Questions we may be prompted to ask when this card appears include

  • where are you being called to show courage?
  • What fear prevents you from acting? What internal part is it protecting?
  • What parts have been subdued into exile which may be better understood and integrated with a compassionate approach?
  • How do your protector parts tend to react when exiled parts are threatened?
  • Are you struggling with a challenge that may be overcome with understanding rather than force?

What else? The archetypes of the majors are complex and you may have other insights. How has this card come up for you? What are some examples of this card’s energies?

The Chariot

control your impulses and thus your direction

from Arcana Full Tarot Playing Cards, by Dead on Paper

If we divide the majors (sans Fool) into three lines of seven, The Chariot ends the first line, which revolves around our egoic identifications. It’s also, interestingly, the first card that isn’t represented by a persona, but a concept or thing. It’s The Chariot, not The Charioteer. The Chariot holds the driver (or ego) protectively in the vehicle as he maneuvers through the transformation from line 1 to line 2. We’re in alignment, driving toward our goal; the lessons learned thus far have provided us with the ability to navigate through challenge. So, here we have drive, but the need to control is a huge part of staying on course. While the black & white sphinxes (in the Waite-Smith deck) represent the conscious and unconscious (or opposing forces of the psyche) to be balanced or controlled, the charioteer must cast off the protective shell of the chariot, which the ego uses to remain safe, and progress into line 2 where true strength controls without force.

(-) In resistance, we’re unable to control the opposing forces of our will, resulting in inner conflict. Do we lack direction? How is our self control?

(+) In excess, we see a strong ego that demands to be in control — or believes itself to be in control when, in fact, the horses are bolting in either direction. This force of will may be all bravado, or going off the rails. It may also indicate a compulsive drive to achieve, perhaps becoming the overachiever. Was there earlier conditioning that love comes only through achievement?

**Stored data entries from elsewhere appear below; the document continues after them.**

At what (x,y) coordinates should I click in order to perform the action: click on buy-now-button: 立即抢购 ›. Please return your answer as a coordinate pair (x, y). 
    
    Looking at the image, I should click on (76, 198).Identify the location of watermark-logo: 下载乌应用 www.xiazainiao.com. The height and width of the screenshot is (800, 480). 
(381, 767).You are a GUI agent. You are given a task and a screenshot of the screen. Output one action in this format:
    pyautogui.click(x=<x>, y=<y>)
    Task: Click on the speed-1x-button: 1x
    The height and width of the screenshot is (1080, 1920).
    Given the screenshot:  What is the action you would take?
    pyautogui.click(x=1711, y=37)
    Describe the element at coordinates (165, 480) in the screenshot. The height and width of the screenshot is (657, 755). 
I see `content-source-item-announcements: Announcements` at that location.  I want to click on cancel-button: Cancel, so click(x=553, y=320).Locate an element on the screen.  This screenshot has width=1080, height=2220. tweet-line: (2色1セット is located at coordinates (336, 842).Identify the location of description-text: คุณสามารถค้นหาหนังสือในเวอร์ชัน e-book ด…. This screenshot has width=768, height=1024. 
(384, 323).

Questions that may be prompted when this card comes up include

  • Where do you feel the need to be in control?
  • What internal parts take control, and when?
  • What are you struggling to control?
  • How does your persona protect you?
  • Where are you driving? In which direction are you going? Are all of your parts on board?
  • What is distracting you?
  • Do you feel a compulsive need to achieve / to prove yourself?

What else? The archetypes of the majors are complex and you may have other insights. How has this card come up for you? What are some examples of this card’s energies?